Exercise description:
Retype the data that follows line by line, exactly, and leave its pictures out.

Data extracts:
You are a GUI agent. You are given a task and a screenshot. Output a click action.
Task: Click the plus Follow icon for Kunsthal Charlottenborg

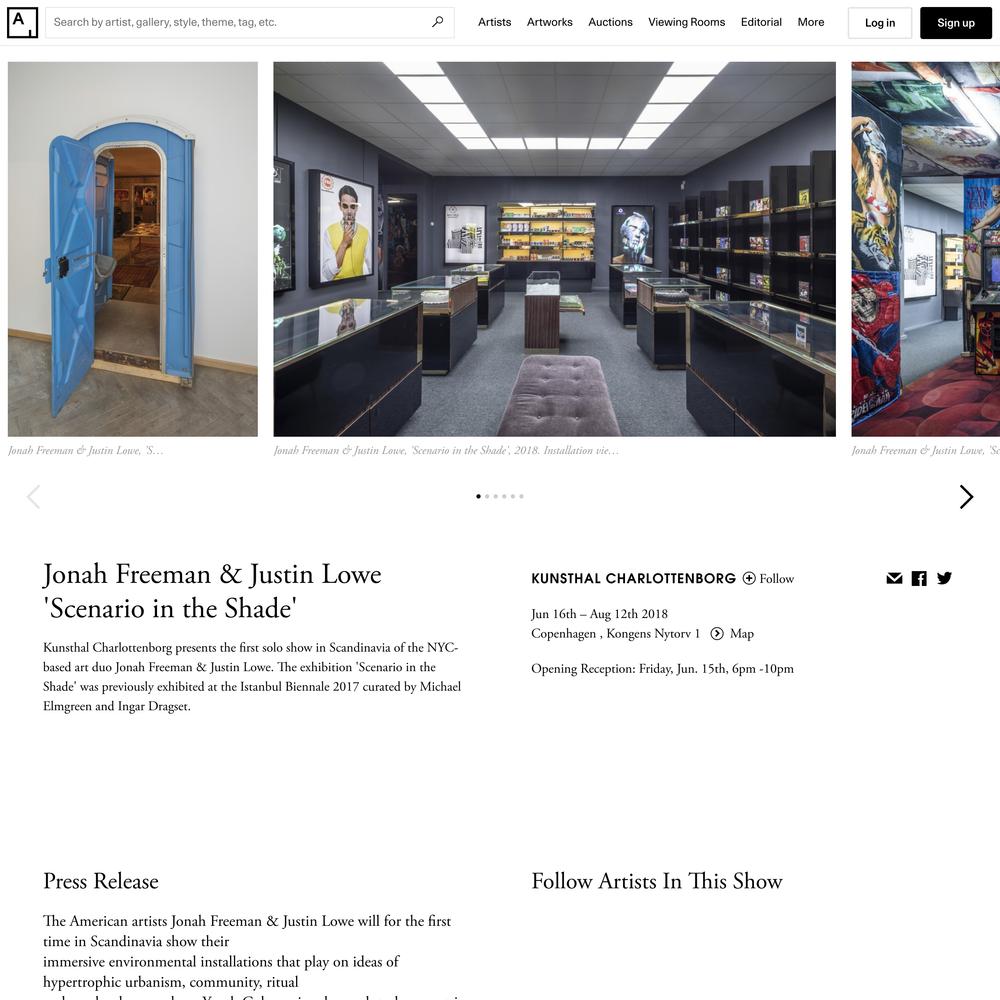coord(749,578)
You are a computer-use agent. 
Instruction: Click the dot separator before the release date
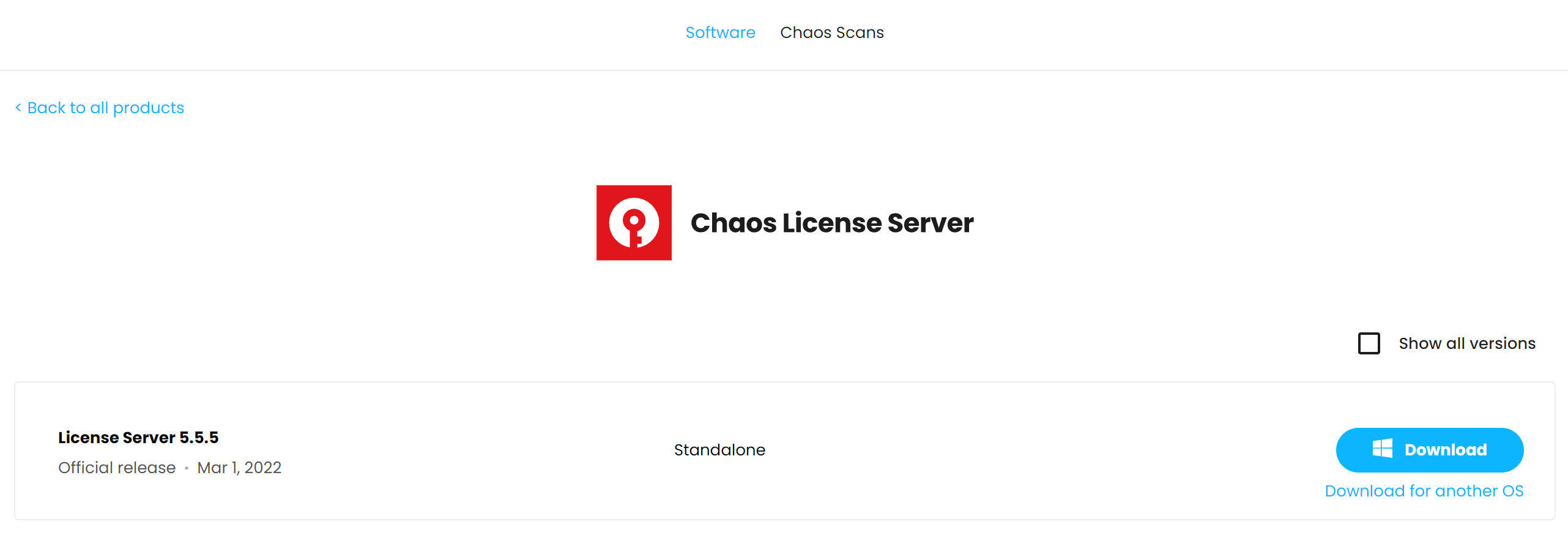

Written response:
You are a GUI agent. You are given a task and a screenshot. Output a click action.
Task: Click the plus Follow icon for Kunsthal Charlottenborg

coord(749,578)
You are a computer-use agent. 
Instruction: Click the dot separator before the release date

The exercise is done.